STATED PROBLEM 1:
Reproduce word for word the part of the Madra album page that opens with the words containing "NewDad chronology" and closes with "by Matt Colton.".
STATED PROBLEM 2:
Arrange the records from the line containing "Task: Open the r/videogames subreddit avatar" through the end of the records as a JSON list of strings, with one string for each line and blank lines left out.

TEXT EXTRACT:
☆ ☆ ☆ ☆ ☆

Studio album by NewDad
- Released: 26 January 2024
- Genre: Shoegaze; indie pop;
- Length: 41:37
- Label: Fair Youth; Atlantic;
- Producer: Chris W Ryan

NewDad chronology
| Banshee (2022) | Madra (2024) |  |

= Madra (album) =

2024 studio album by NewDad

Madra (stylised in all caps) is the debut studio album by Irish rock band NewDad, released on 26 January 2024 through Fair Youth and Atlantic Records. It was produced by Chris W Ryan and received positive reviews from critics. It was recorded over two weeks in March of 2023 in Rockfield Studios in Wales. It features additional production from music producer Happa, as well as the band's guitarist, Sean O'Dowd. The album was mixed by Alan Moulder and Caesar Edmunds and was mastered at Metropolis Studios by Matt Colton.

==Critical reception==

Madra received a score of 74 out of 100 on review aggregator Metacritic based on seven critics' reviews, indicating "generally favorable" reception. Uncut stated that "Newdad's first full-length shows them expanding on their indie-pop roots, adding extra gnarly, post-punk bite and more sophisticated textures to their updated mix of The Cure, Slowdive and Curve". John Earls of Record Collector wrote that "as singer, Dawson channels a quiet despair in the more vulnerable 'Nosebleed', but it's the defiant full-throated charge elsewhere that's likely to see NewDad emerge as festival favourites".

☆ ☆ ☆ ☆ ☆

SUPPLIED MATERIAL:
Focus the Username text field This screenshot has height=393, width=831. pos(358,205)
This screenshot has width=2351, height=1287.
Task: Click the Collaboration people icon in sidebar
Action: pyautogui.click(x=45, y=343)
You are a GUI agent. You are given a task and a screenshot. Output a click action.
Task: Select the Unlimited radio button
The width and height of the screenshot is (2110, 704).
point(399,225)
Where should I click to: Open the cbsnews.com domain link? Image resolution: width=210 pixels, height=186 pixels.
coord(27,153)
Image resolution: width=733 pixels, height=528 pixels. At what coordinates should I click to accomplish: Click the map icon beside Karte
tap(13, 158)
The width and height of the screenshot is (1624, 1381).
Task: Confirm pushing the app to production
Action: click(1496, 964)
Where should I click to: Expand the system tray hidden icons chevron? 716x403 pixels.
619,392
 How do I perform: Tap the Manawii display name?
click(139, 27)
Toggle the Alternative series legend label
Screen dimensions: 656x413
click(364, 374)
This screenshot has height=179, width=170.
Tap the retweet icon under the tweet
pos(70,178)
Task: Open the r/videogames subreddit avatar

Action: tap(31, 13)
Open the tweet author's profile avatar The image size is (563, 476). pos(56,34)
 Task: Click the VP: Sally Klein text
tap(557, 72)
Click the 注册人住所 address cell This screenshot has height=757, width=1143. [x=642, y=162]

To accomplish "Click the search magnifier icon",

☆ ☆ ☆ ☆ ☆

EXPECTED OUTPUT 1:
NewDad chronology
| Banshee (2022) | Madra (2024) |  |

= Madra (album) =

2024 studio album by NewDad

Madra (stylised in all caps) is the debut studio album by Irish rock band NewDad, released on 26 January 2024 through Fair Youth and Atlantic Records. It was produced by Chris W Ryan and received positive reviews from critics. It was recorded over two weeks in March of 2023 in Rockfield Studios in Wales. It features additional production from music producer Happa, as well as the band's guitarist, Sean O'Dowd. The album was mixed by Alan Moulder and Caesar Edmunds and was mastered at Metropolis Studios by Matt Colton.

EXPECTED OUTPUT 2:
[
  "Task: Open the r/videogames subreddit avatar",
  "Action: tap(31, 13)",
  "Open the tweet author's profile avatar The image size is (563, 476). pos(56,34)",
  " Task: Click the VP: Sally Klein text",
  "tap(557, 72)",
  "Click the 注册人住所 address cell This screenshot has height=757, width=1143. [x=642, y=162]",
  "To accomplish \"Click the search magnifier icon\","
]